Output, word for word, the lines below that start with the line containing "You are a GUI" and go on through the line containing "The width and", with both of those lines included.

**RAW DATA**
□ □ □ □ □

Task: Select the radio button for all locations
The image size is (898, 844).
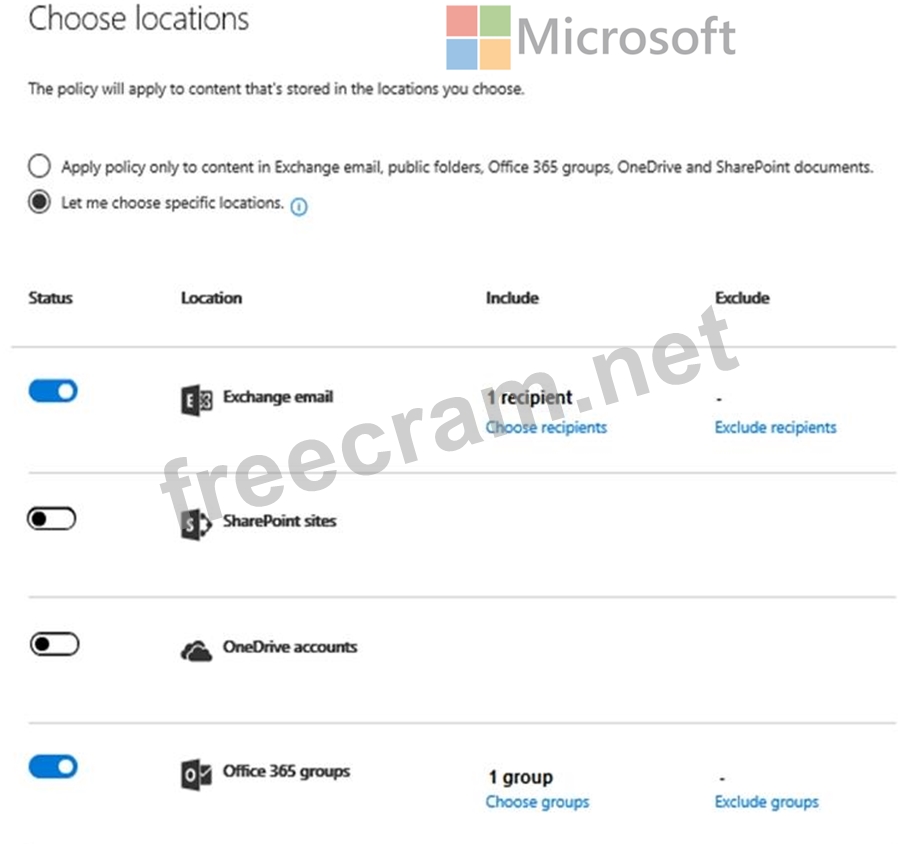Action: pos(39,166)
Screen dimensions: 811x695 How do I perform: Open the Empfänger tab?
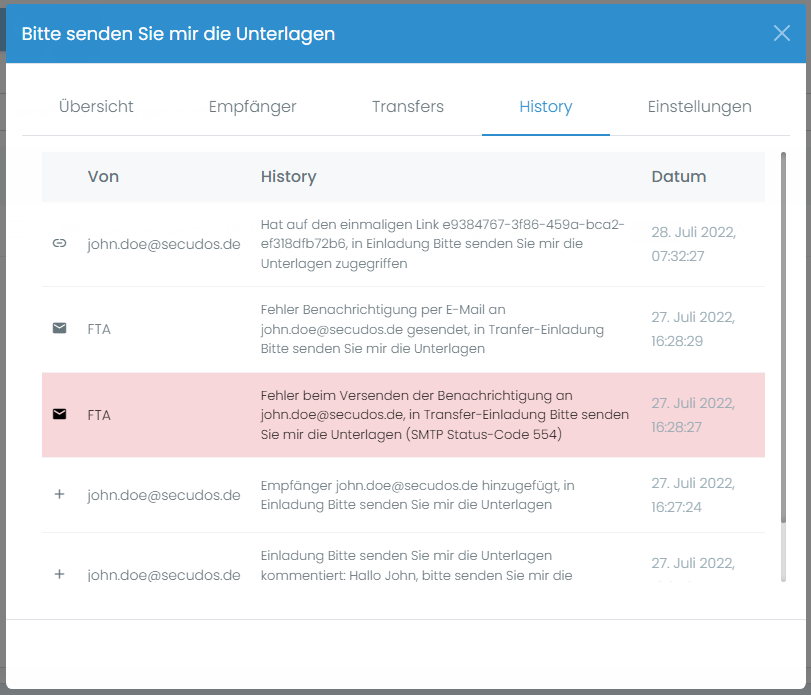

□ □ □ □ □

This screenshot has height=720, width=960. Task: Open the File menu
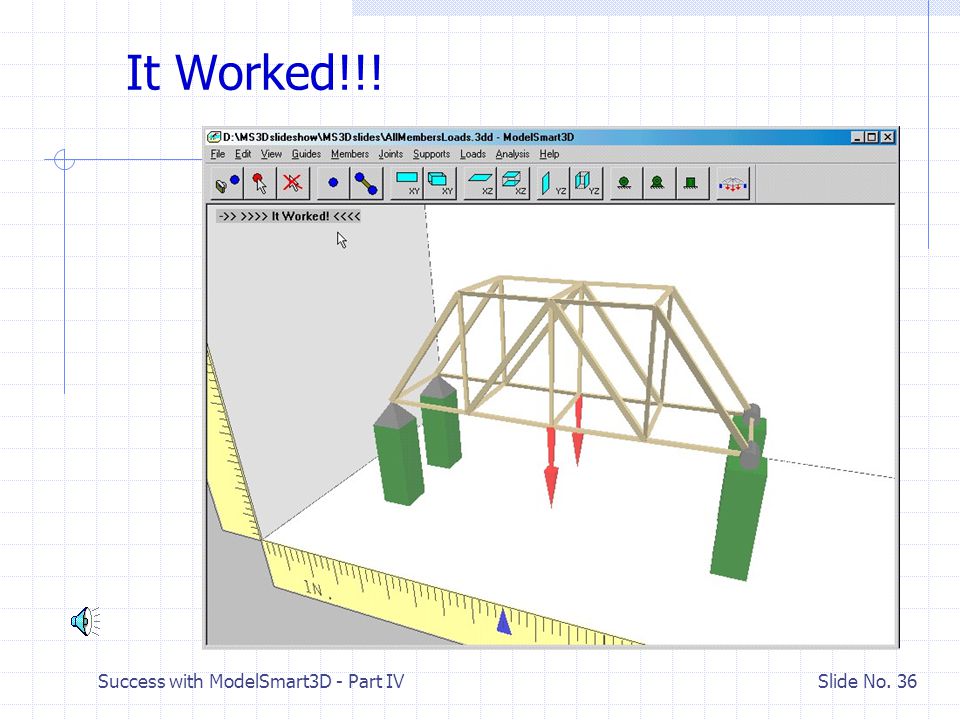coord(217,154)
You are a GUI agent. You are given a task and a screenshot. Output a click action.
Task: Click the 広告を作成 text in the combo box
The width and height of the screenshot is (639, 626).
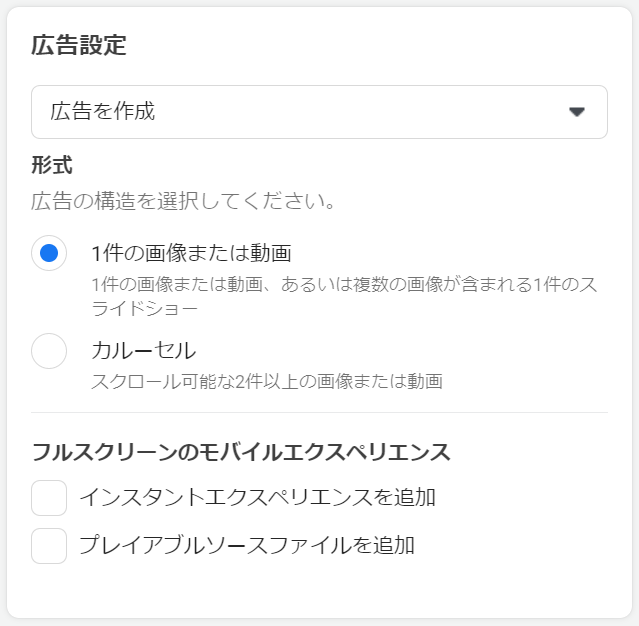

□ □ □ □ □

**IN RESPONSE**
You are a GUI agent. You are given a task and a screenshot. Output a click action.
Task: Click the 広告を作成 text in the combo box
The width and height of the screenshot is (639, 626).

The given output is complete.